II. TINJAUAN PUSTAKA
A. Sistematika dan Morfologi Ikan Nila (Oreochromis niloticus)
Sistematika ikan nila (Oreochromis niloticus) menurut Effendi., (1979)
adalah sebagai berikut :
kingdom : Animalia
filum : Chordata
kelas : Osteichtyes
ordo : Perciformes
famili : Cichlidae
genus : Oreochromis
spesies : Oreochromis niloticus
Ikan Nila (Oreochromis niloticus) memiliki bentuk tubuh yang pipih ke arah
bertikal (kompres) dengan profil empat persegi panjang ke arah antero posterior.
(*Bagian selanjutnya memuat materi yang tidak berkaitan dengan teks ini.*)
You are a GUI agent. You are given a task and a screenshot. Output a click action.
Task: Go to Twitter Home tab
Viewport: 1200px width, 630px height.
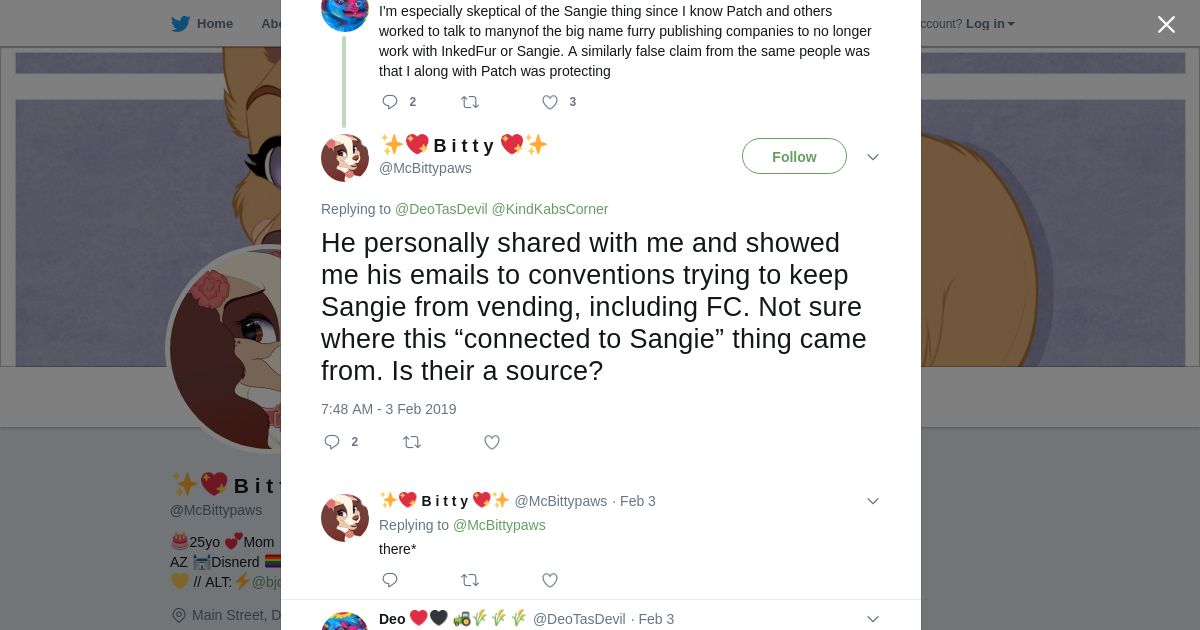[x=203, y=24]
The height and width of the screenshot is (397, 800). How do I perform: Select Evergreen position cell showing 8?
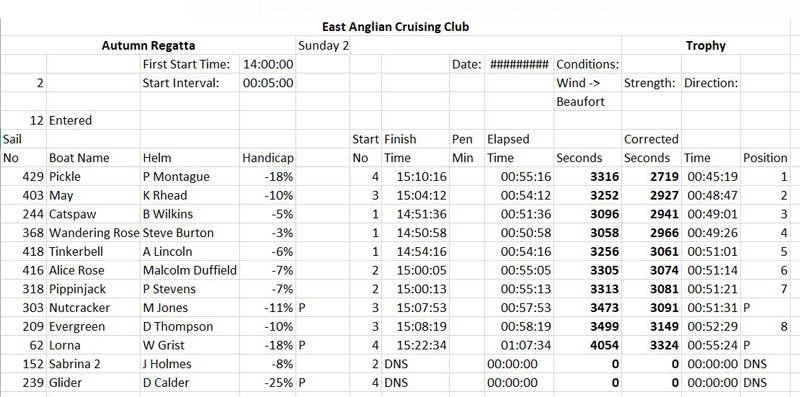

Posisi mulut terletak di ujung hidung (terminal) dan dapat disembuhkan. Pada sirip
ekor tampak jelas garis-garis vertikal dan pada sirip punggungnya garis tersebut
kelihatan condong letaknya. Ciri khas ikan nila adalah garis-garis vertikal berwarna
hitam pada sirip ekor, punggung dan dubur. Pada bagian sirip caudal (ekor) dengan
bentuk membuat terdapat warna kemerahan dan bisa digunakan sebagai indikasi
kematangan gonad. Pada rahang terdapat bercak kehitaman. Sisik ikan nila adalah
tipe ctenoid. Ikan nila juga ditandai dengan jari-jari dorsal yang keras, begitu pun
bagian analnya. Dengan posisi sirip anal di belakang sirip dada (Susanto, 1997).
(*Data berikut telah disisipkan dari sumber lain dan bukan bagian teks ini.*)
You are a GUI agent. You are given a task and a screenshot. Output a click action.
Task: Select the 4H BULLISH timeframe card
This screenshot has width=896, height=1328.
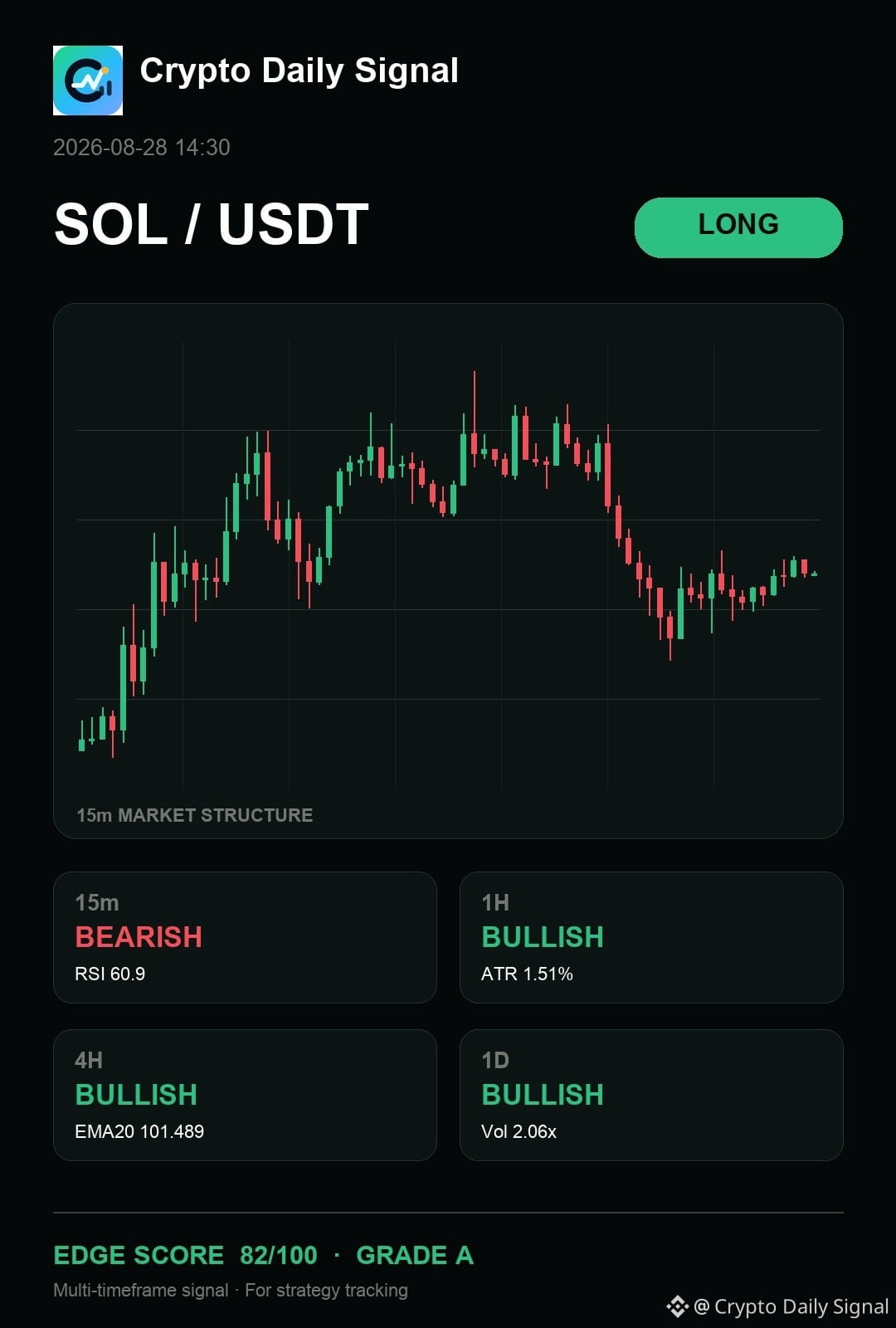pyautogui.click(x=245, y=1095)
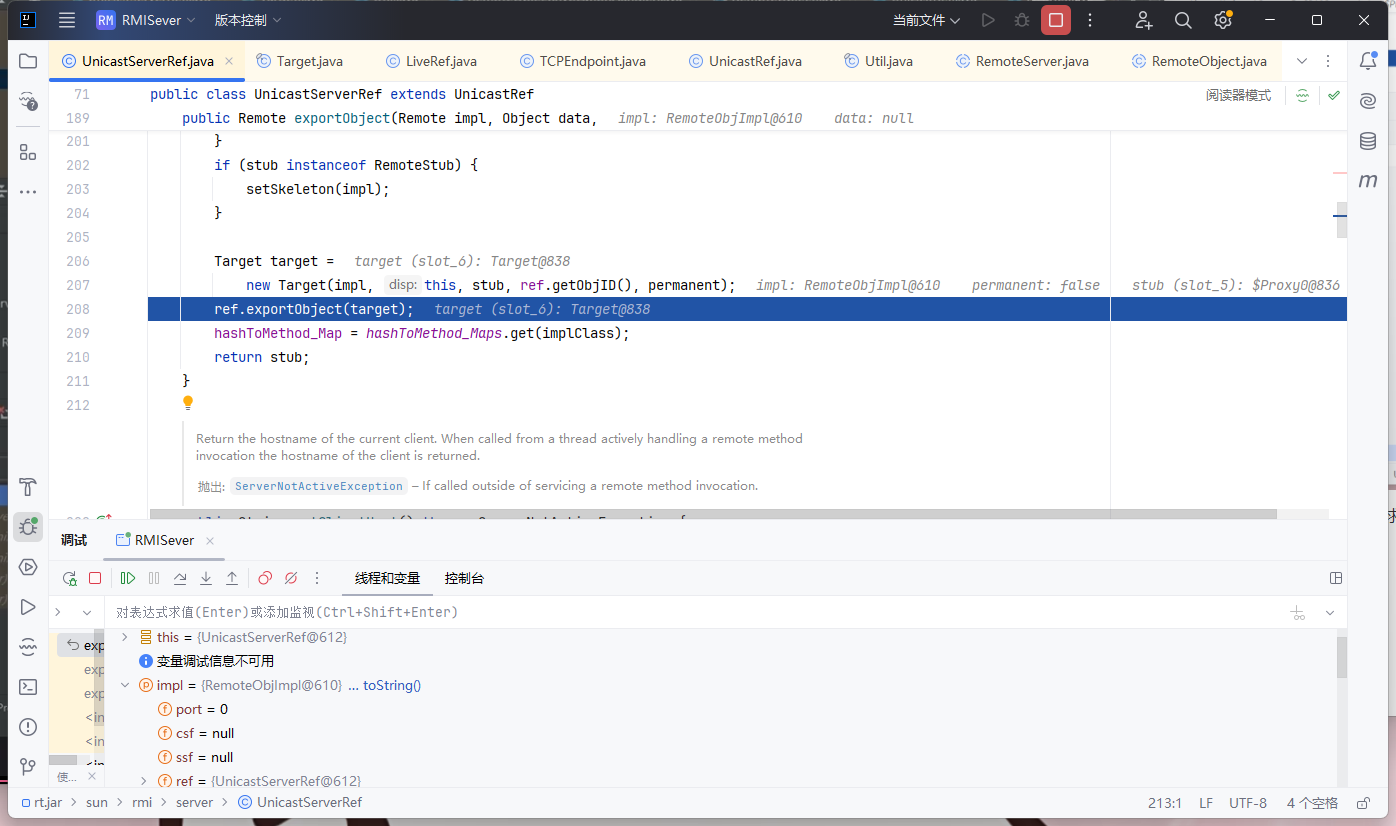Toggle Mute Breakpoints in debug toolbar
The image size is (1396, 826).
point(291,578)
Ikan Nila (Oreochromis niloticus) memiliki tulang kartilago kranium
sempurna, organ pembau dan kapsul otik tergabung menjadi satu. Eksoskleton
Ostracodermi mempunyai kesamaan dengan dentin pada kulit. Elasmobrachii yang
merupakan mantel keras seperti email pada gigi vertebrata. Di bawah lapisan tersebut
terdapat beberapa lapisan tulang sponge dan di bawahnya lagi terdapat tulang padat.
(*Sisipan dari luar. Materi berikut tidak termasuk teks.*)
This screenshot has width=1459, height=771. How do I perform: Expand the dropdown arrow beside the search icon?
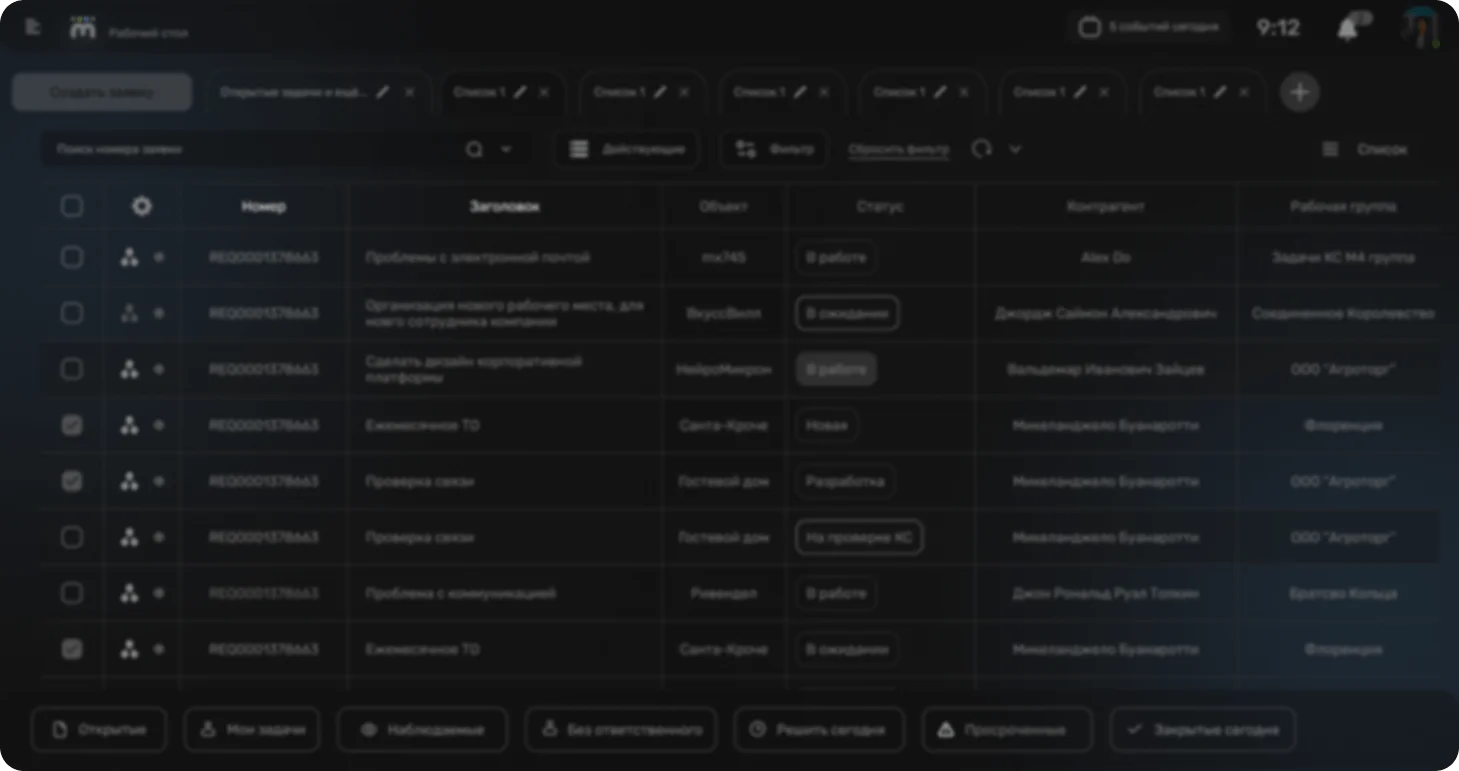pos(506,149)
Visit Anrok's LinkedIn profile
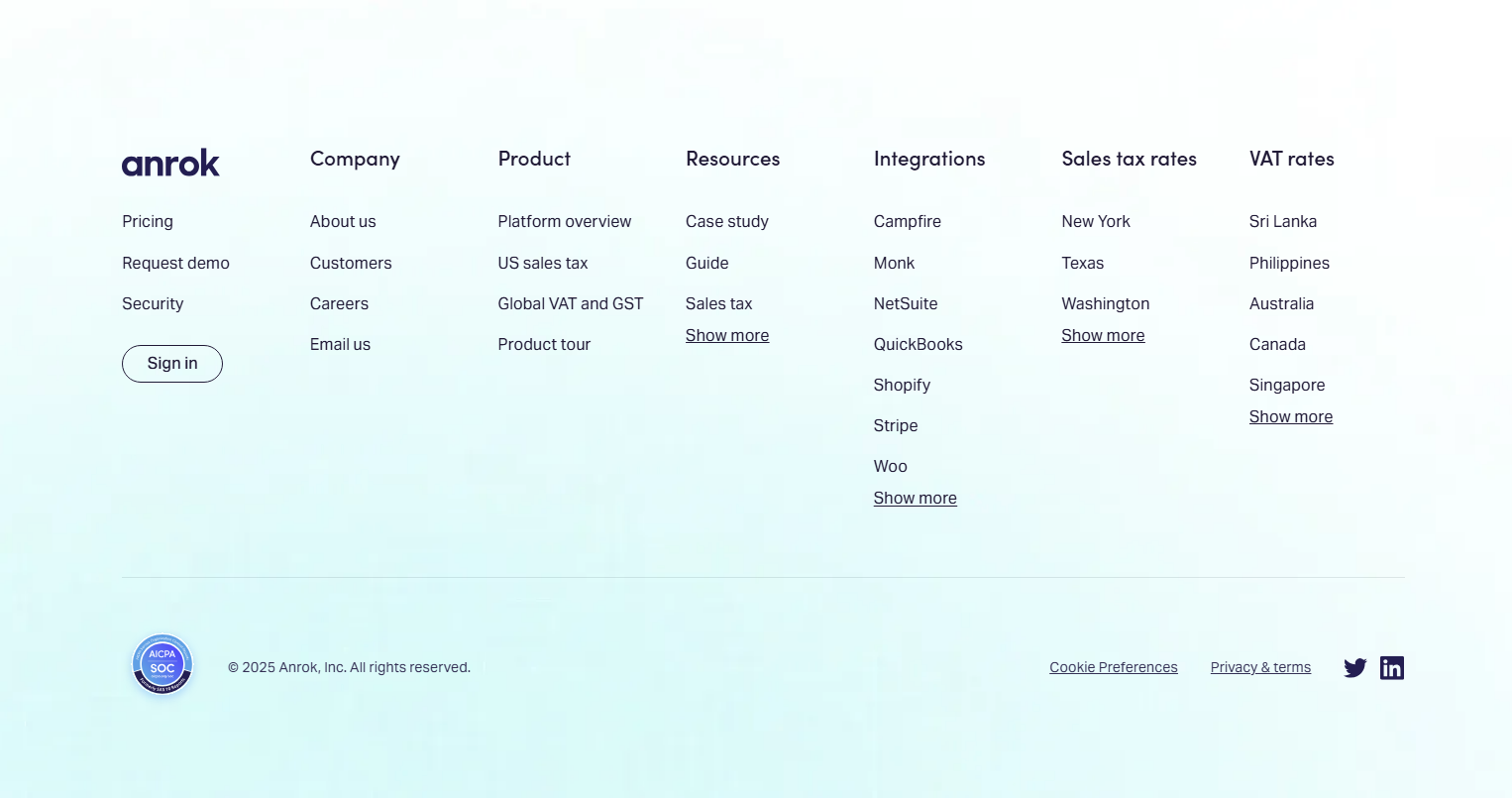The width and height of the screenshot is (1512, 799). pos(1391,667)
Tulang palato-quadrat dan kartilago Meckel adalah tulang rawan yang akan
membentuk rahang atas dan rahang bawah (Susanto, 1997).
B. Habitat
Ikan nila memiliki kemampuan menyesuaikan diri yang baik dengan
lingkungan sekitarnya. Ikan memiliki toleransi yang tinggi terhadap lingkungan
hidupnya. Sehingga ikan nila bisa dipelihara di dataran rendah yang berair payau
maupun dataran yang tinggi dengan suhu yang rendah. Ikan nila mampu hidup pada
suhu 14-38 ºC. Dengan suhu terbaik adalah 25-30C. Hal yang paling berpengaruh
dengan pertumbuhannya adalah salinitas atau kadar garam jumlah 0-29% sebagai
kadar maksimal untuk tumbuh dengan baik. Meski ikan nila bisa hidup di kadar
garam sampai 35% namun ia sudah tidak dapat tumbuh berkembang dengan baik
(Didik, 2010).
C. Kebiasaan Makan
Ikan nila termasuk dalam ikan pemakan segala atau Omnivora. Ikan ini dapat
berkembang biak dengan aneka makanan baik hewani maupun nabati. Ikan nila saat
masih benih, pakannya adalah plankton dan lumut sedangkan jika sudah dewasa ikan
nila mampu diberi makanan tambahan seperti pelet dan berbagai makanan lain yaitu
daun talas. Benih ikan nila biasanya mengkonsumsi zooplankton seperti Rotatoria,
Copepoda dan Cladocera termasuk alga yang menempel sehingga ikan ini
diperkirakan dapat dimanfaatkan sebagai pengendali gulma air (Nofyan, 2005).
D. Reproduksi
Sistem reproduksi merupakan system yang meliputi proses yang akhirnya
menghasilkan keturunan (individu baru) untuk mempertahankan kelestarian
spesiesnya. System reproduksi terkait dengan sistem saraf dan hormon. Untuk
menghasilkan keturunan secara alamiah diperlukan sel-sel kelamin, yaitu gonad
jantan (sperma) dan gonad betina (ovarium). Dalam mempelajari sistem reproduksi,
selain melihat jenis kelaminnya juga penting diketahui tingkat kematangan gonadnya
(TKG). Mengidentifikasi tingkat kematangan gonad dapat dilakukan pendugaan
tentang waktu atau musim pemijahan, tempat pemijahan, dan persiapan induk ikan
untuk dipijahkan. Penentuan tingkat pematangan gonad dapat berdasarkan ukuran,
bentuk, serta warna gonad atau berdasarkan pengamatan histologi (Arifin, 2007).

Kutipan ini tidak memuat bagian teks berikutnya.